▸ Items from a data source:
■ ■ ■

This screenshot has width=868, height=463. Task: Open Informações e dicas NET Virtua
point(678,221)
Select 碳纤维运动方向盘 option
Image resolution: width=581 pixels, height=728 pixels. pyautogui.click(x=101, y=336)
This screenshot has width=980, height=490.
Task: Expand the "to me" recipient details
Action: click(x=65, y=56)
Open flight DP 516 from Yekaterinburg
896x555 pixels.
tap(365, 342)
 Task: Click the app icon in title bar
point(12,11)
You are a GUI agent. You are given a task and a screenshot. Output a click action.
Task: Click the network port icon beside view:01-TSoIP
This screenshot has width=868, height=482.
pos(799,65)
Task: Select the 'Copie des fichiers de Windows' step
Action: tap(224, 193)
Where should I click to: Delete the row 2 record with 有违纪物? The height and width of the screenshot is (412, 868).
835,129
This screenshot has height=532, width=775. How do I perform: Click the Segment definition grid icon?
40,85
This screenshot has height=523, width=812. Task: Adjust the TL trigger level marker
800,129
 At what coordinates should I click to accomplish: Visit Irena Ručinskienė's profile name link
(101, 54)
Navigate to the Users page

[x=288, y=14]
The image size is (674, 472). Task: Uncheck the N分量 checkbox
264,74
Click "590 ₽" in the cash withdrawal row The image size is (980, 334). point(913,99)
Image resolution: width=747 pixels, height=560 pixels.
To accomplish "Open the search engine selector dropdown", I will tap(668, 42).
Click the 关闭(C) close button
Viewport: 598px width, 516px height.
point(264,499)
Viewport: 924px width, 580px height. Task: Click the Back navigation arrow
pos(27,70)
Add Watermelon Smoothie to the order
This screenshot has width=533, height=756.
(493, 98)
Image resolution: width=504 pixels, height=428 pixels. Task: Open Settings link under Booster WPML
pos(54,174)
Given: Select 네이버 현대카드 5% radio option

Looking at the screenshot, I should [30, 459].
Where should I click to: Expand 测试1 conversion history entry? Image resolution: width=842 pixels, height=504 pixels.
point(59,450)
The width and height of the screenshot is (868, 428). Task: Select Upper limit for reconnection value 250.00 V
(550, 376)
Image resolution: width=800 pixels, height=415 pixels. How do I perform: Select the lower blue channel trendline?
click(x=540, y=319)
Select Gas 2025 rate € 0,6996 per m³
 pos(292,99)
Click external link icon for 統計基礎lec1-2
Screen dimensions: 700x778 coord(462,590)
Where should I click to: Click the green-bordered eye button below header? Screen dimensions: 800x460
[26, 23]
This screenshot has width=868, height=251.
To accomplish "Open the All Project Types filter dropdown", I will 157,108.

■ ■ ■

▸ EXERCISE BRIEF: When you reach the line that contains "You are a GUI", stop; output it and every line before it from the start of the data, exactly as written.

▸ REPLY:
This screenshot has width=868, height=463. Task: Open Informações e dicas NET Virtua
point(678,221)
Select 碳纤维运动方向盘 option
Image resolution: width=581 pixels, height=728 pixels. pyautogui.click(x=101, y=336)
This screenshot has width=980, height=490.
Task: Expand the "to me" recipient details
Action: click(x=65, y=56)
Open flight DP 516 from Yekaterinburg
896x555 pixels.
tap(365, 342)
 Task: Click the app icon in title bar
point(12,11)
You are a GUI agent. You are given a task and a screenshot. Output a click action.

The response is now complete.